Alice83 pisze:Na jakiej zasadzie mozna odebrac komus zwiwrze?znam czlowieka na fb co ma20psow.
Sasiedzi go nienawidza i powiedzieli ze go zniszcza bo tak bo go nielubia. To prawda ze wystarczy dac lapowke burmistrzowi zeby wydal decyzje o przejeciu psow?jak mozna sie bronic skoro weter wydal poprawna opinie?
na podstawie tego co napisałaś to trudno ocenić sytuację. Dlaczego ten człowiek ma tyle psów? Przecież jedna osoba nie jest w stanie zapewnić tylu psom prawidłowej opieki, jedzenia, spacerów, kontaktów ze światem. Pewnie szczekają i to sąsiadów wkurza.
Wet wydał tylko opinię, że psy są zdrowe? czy tez ocenił warunki ich życia?
A sąsiedzi uważają, że facet się znęca nad psami, bo ich nie ogarnia?
tutaj przykładowy artykuł na temat odbierania psów, z powodu zaniedbania /psa
http://www.samorzad.lex.pl/czytaj/-/art ... ury-prawne tutaj procedura
http://bip.smoldzino.com.pl/dokumenty/menu/114 odbiera się w formie decyzji, od decyzji można się odwołać (ale jest to krótki termin)
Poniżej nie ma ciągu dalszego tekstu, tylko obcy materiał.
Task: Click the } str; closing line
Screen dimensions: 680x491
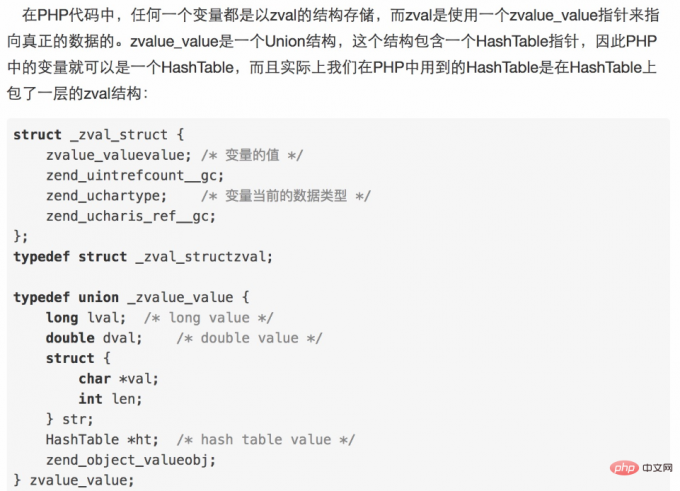Action: (x=69, y=419)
http://www.rp.pl/artykul/1165881-Odebra ... -stan.htmlZgodnie z przepisami o ochronie zwierząt istnieją dwa tryby odbioru zwierząt, nad którymi znęca się właściciel lub są one w złym stanie. W pierwszym to najpierw wójt, burmistrz lub prezydent wydaje decyzję, po której następuje odebranie zwierzęcia. Jednak w sytuacji, gdy zagrożone jest życie konia czy psa, to policja, straż miejska czy przedstawiciel organizacji społecznej obiera zwierzę i następnie zawiadamia o tym np. burmistrza. A ten później wydaje odpowiednią decyzję, w której kosztami transportu, leczenia i utrzymania zwierzęcia obciąża jego właściciela.